Hindari toxic relationship atau hubungan tidak sehat dan kekerasan yang terjadi dalam hubungan dengan orang lain. Hingga saat ini, tidak sedikit perempuan di Indonesia terjebak dalam hubungan toxic yang mendasari terjadinya kekerasan.

“Hal itu diungkapkan oleh Asisten Deputi Perlindungan Hak Perempuan dalam Rumah Tangga dan Rentan, Eni Widiyanti, di Jakarta, Jumat (17/2/2023).

“Data Sistem Informasi Online Perlindungan Perempuan dan Anak (Simfoni PPA) Tahun 2022 menunjukkan kekerasan terhadap perempuan (KtP) sebanyak 11.266 kasus terlapor dengan 11.538 korban,” kata dia.

Dari angka itu, jelasnya, 45,28% diantaranya merupakan korban kekerasan dalam rumah tangga (KDRT) dan 1.151 kasus dengan pelakunya adalah pacar. Sedangkan, untuk korban kekerasan seksual sebanyak 2.062 korban.

Hal tersebut menunjukkan bahwa kekerasan terhadap perempuan kerap kali terjadi di ranah dosmetik atau di dalam suatu hubungan,” ujar Eni.

Banyak Perempuan Tidak Sadar Terjerat

Eni menuturkan, banyak perempuan dan remaja tidak menyadari telah terjerat di dalam suatu hubungan yang tidak sehat.

Tekanan-tekanan yang dirasakan secara emosional oleh satu pihak dalam hubungan kerap kali berujung pada kekerasan. Karena itu, perlu dilakukan pencegahan sedini mungkin agar perempuan dan remaja terhindar dari hubungan yang tidak sehat.

“Orang tua dan keluarga memiliki peran krusial dalam pencegahan dengan memperkuat hubungan antara orang tua dan anak.
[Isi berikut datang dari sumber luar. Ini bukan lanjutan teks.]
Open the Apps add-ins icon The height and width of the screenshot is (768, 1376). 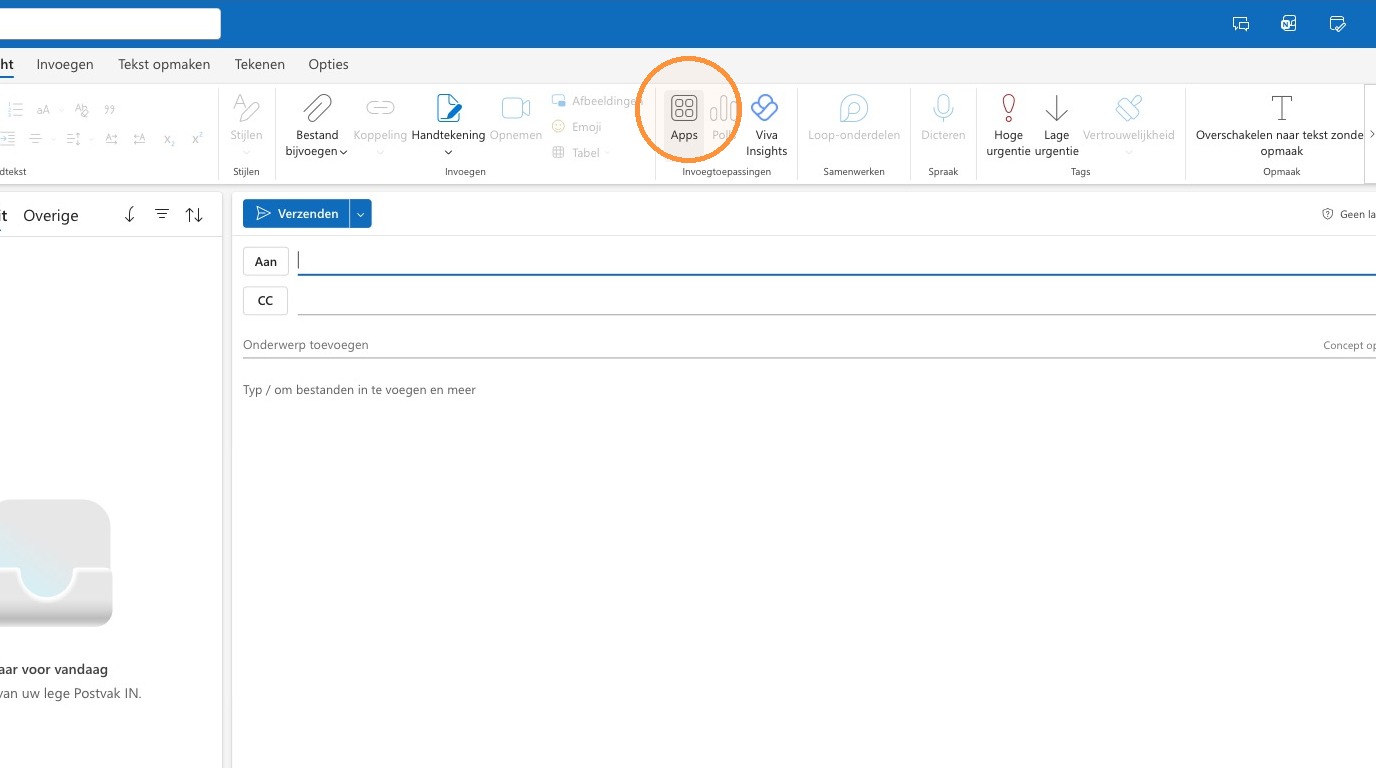click(684, 108)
Jalin komunikasi terbuka dan perhatikan keseharian anak,” tutur Eni.

Selain itu, tambah dia, lingkungan yang nyaman dan aman, penyebaran informasi dan penyediaan dukungan juga penting dalam mendukung anak menjalin hubungan positif.
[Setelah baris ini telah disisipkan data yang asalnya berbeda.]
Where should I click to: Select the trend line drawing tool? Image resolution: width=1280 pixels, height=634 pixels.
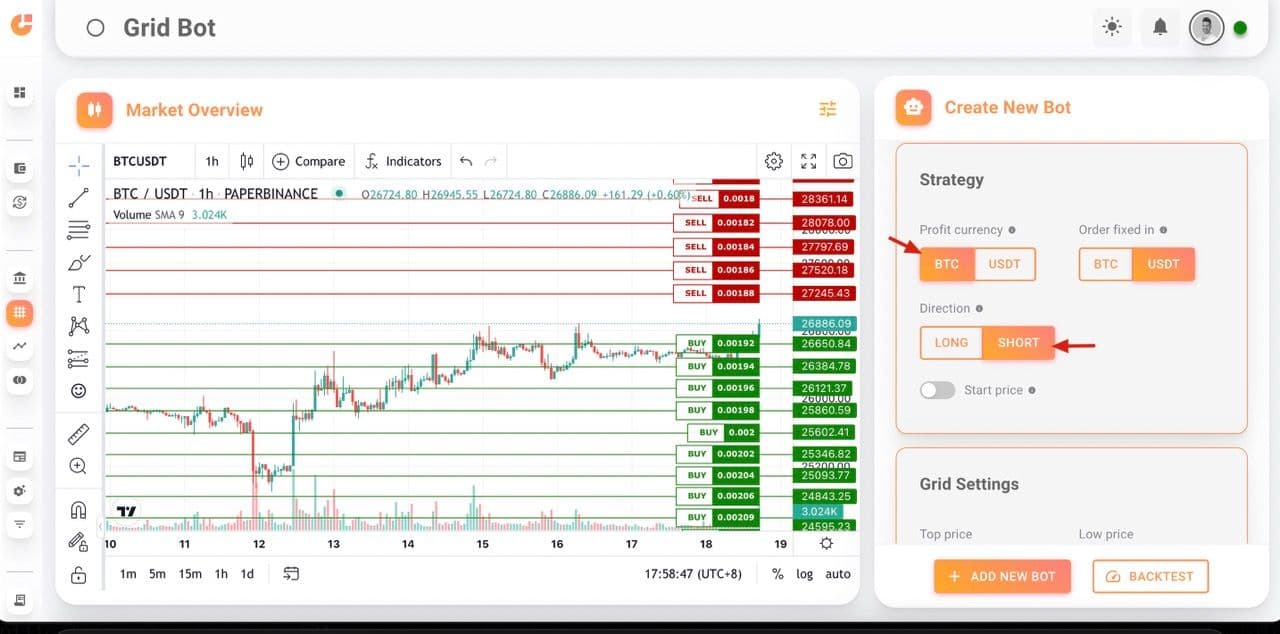[x=78, y=198]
Baca Juga  Dukung Program Kemenpora 2024, Menpora: Butuh Kolaborasi Antar Unit

Penanganan bagi Korban dan Pelaku Kekerasan

Selain pencegahan, Eni menyampaikan, perlu dilakukan juga upaya penanganan bagi korban dan pelaku kekerasan.

Orang terdekat diharapkan dapat memberikan dukungan serta meyakinkan korban untuk berani menolak. Termasuk menentang dan melaporkan segala bentuk tindak kekerasan yang dilakukan oleh pasangan ataupun pelaku kekerasan.
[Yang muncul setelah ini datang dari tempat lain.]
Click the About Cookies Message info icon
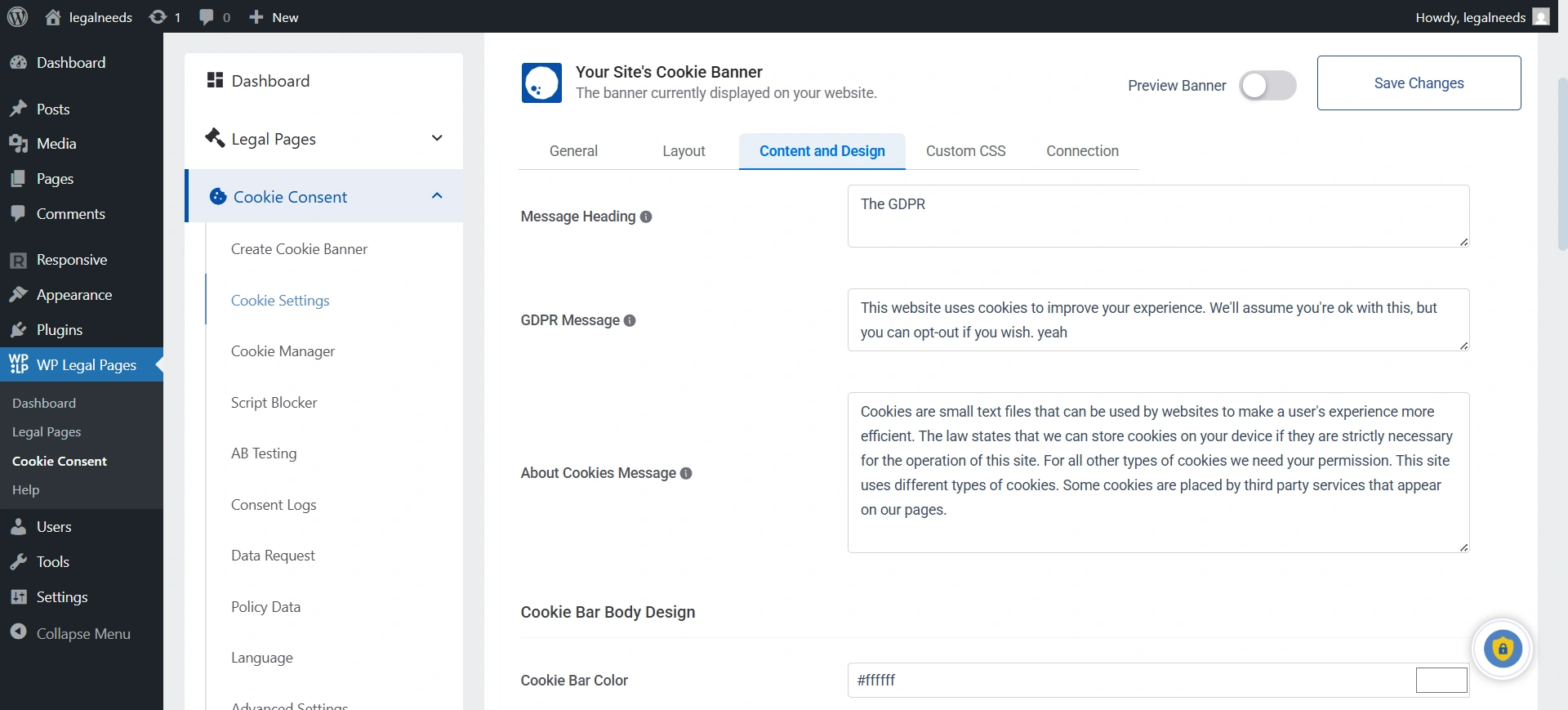The height and width of the screenshot is (710, 1568). click(686, 473)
Korban pun perlu diberikan penanganan khusus oleh psikater atau psikolog melalui pendampingan jika sekiranya mengalami trauma. Sementara itu, perlu dilakukan pendalaman lebih lanjut atau konseling dengan menelusuri masa lalu maupun kenangan akan peristiwa buruk yang mengakibatkan trauma serta konflik lainnya.

Fenomena Gunung Es

Kasus kekerasan terhadap perempuan dan anak di Indonesia, lanjutnya. merupakan suatu fenomena gunung es. Yang tercatat ataupun terlaporkan jauh lebih sedikit dibandingkan dengan yang terjadi.

Masih banyak korban kekerasan yang enggan melaporkan tindak kekerasan yang dialami ataupun yang diketahui.

Pemerintah menaruh perhatian lebih akan kasus kekerasan yang terjadi di kalangan masyarakat. Salah satunya adalah kasus kekerasan seksual.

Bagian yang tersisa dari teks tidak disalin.